Input/Output – planetext

PlaneText is developed for enabling users to analyze target structured text with various natural language processing (NLP) tools. The current version provides a tool for converting text structured as XML into plain text sequences which can serve as input for NLP tools. In a future update, we will implement correspondence of output by NLP tools to original input documents, which will broaden the possibilities of applying obtained NLP analysis to various applications, enable users to utilize/transmit obtained NLP analysis for more broad application or higher-layer subsequent analysis.

Input

PlaneText currently assumes that input text is an XML / XML-like tagged document (or collection) where tags provide text with structures beyond plain word sequences. (GUI tool of ver. 0.0.1 can show previews only for XHTML documents while tag classification and conversion are available for various XML / XML-like documents.
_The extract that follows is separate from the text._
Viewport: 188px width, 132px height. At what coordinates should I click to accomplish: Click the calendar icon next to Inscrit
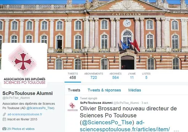point(4,119)
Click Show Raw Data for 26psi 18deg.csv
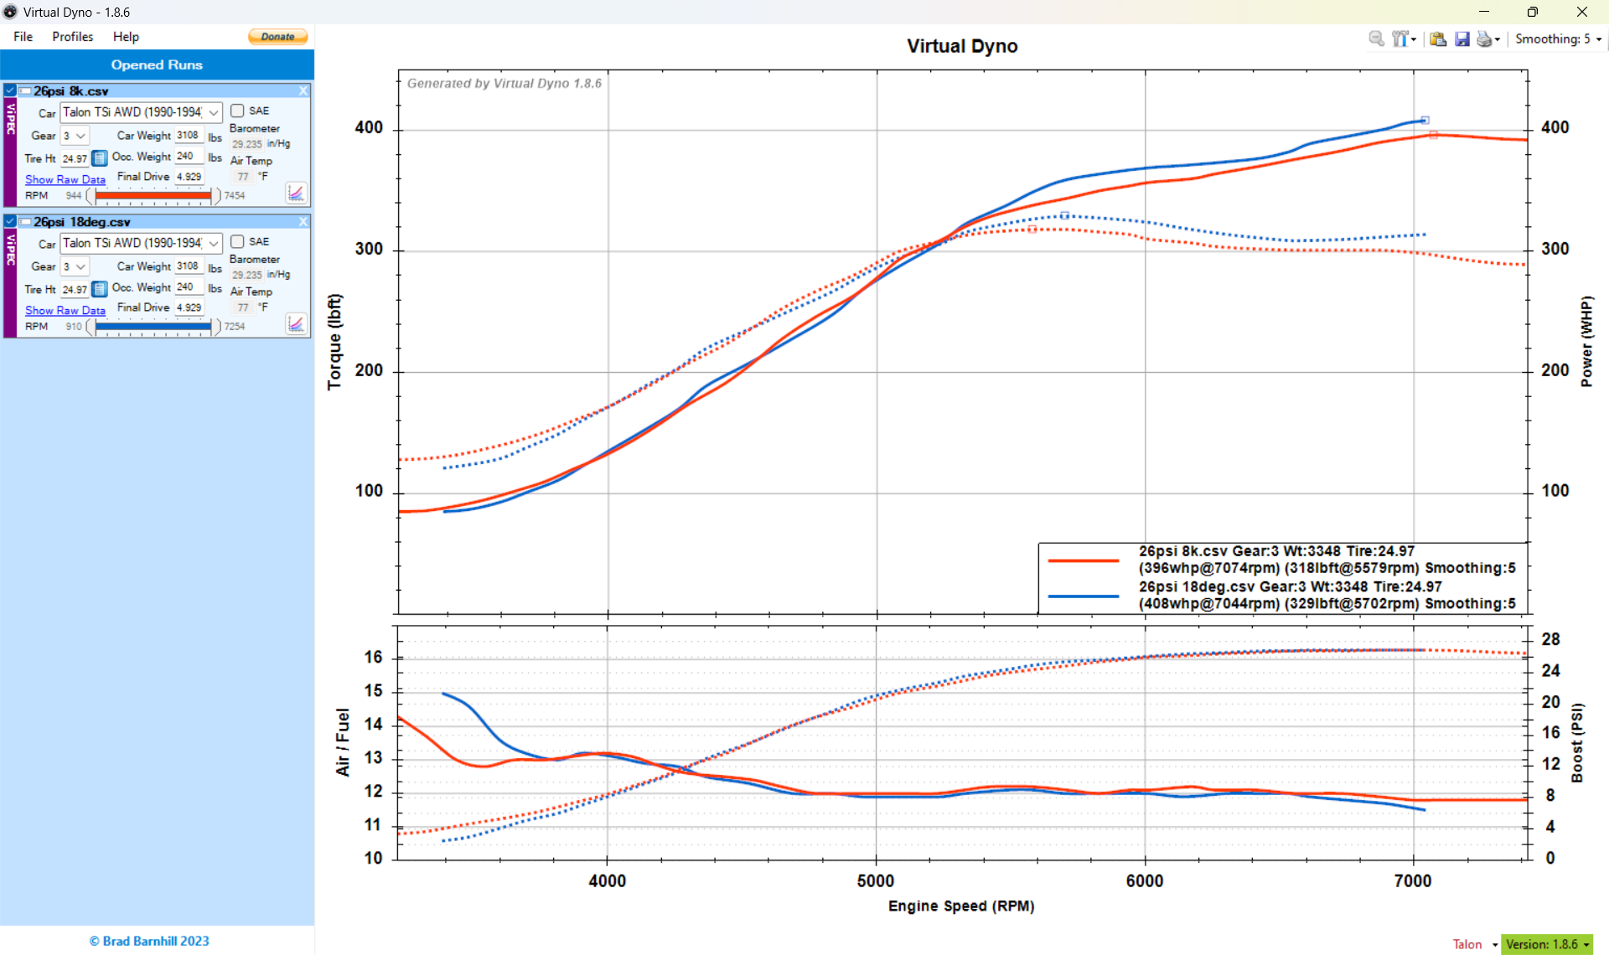Image resolution: width=1609 pixels, height=955 pixels. [x=65, y=310]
We will improve this limitation in a future update.)

Output

For each input document, three files (*.ann, *.txt, *.xhtml) are generated in the specified output directory. *.ann and *.xhtml are reserved for future updates of PlaneText.
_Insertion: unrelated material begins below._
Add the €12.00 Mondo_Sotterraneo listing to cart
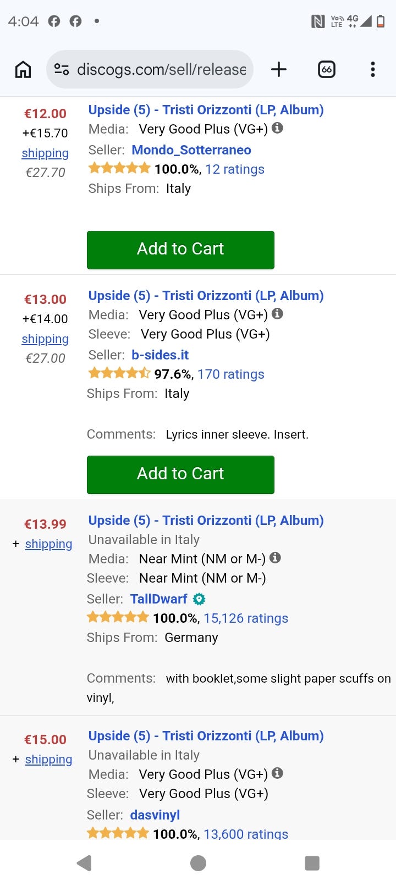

*.txt contains obtained plain text sequences consisting of words or dummy words for Object-tagged regions. Output style in *.txt can be changed by specifying some settings in config.yaml. (Please see also explanation of tag classification in About PlaneText)

(A. enable mark_displacement in config.yaml）

You can add markers to explicitly show which Independent-tagged regions are separated from which locations, by specifying in config.yaml as follows:

mark_displacement: true

For example, assume the input:

The UI is more useful than XYZ<footnote>Notice that … .</footnote> and … .

If “footnote” tag is classified as “Independent”, the output plain text sequences are as follows:

The UI is more useful than XYZ__FOOTNOTE_1__ and … . (<– The region where “footnote” region is separated is represented by marker __FOOTNOTE_1__.)

__FOOTNOTE_1__ （<– The separated region is output below this marker)
Notice that … .

By referring to markers, the original structure of an input document is easy to grasp; however, the sequences cannot be directly input to NLP tools because they contain extra characters __FOOTNOTE_1__. Some pre-/postprocessing will thus be required.

(B. disable mark_displacement in config.yaml）

You can, on the other hand, just separate regions enclosed by “Independent” tags by specifying as follows in config.yaml:

mark_displacement: false

For example, assume again the following input:

The UI is more useful than XYZ<footnote>Notice that … .</footnote> and … .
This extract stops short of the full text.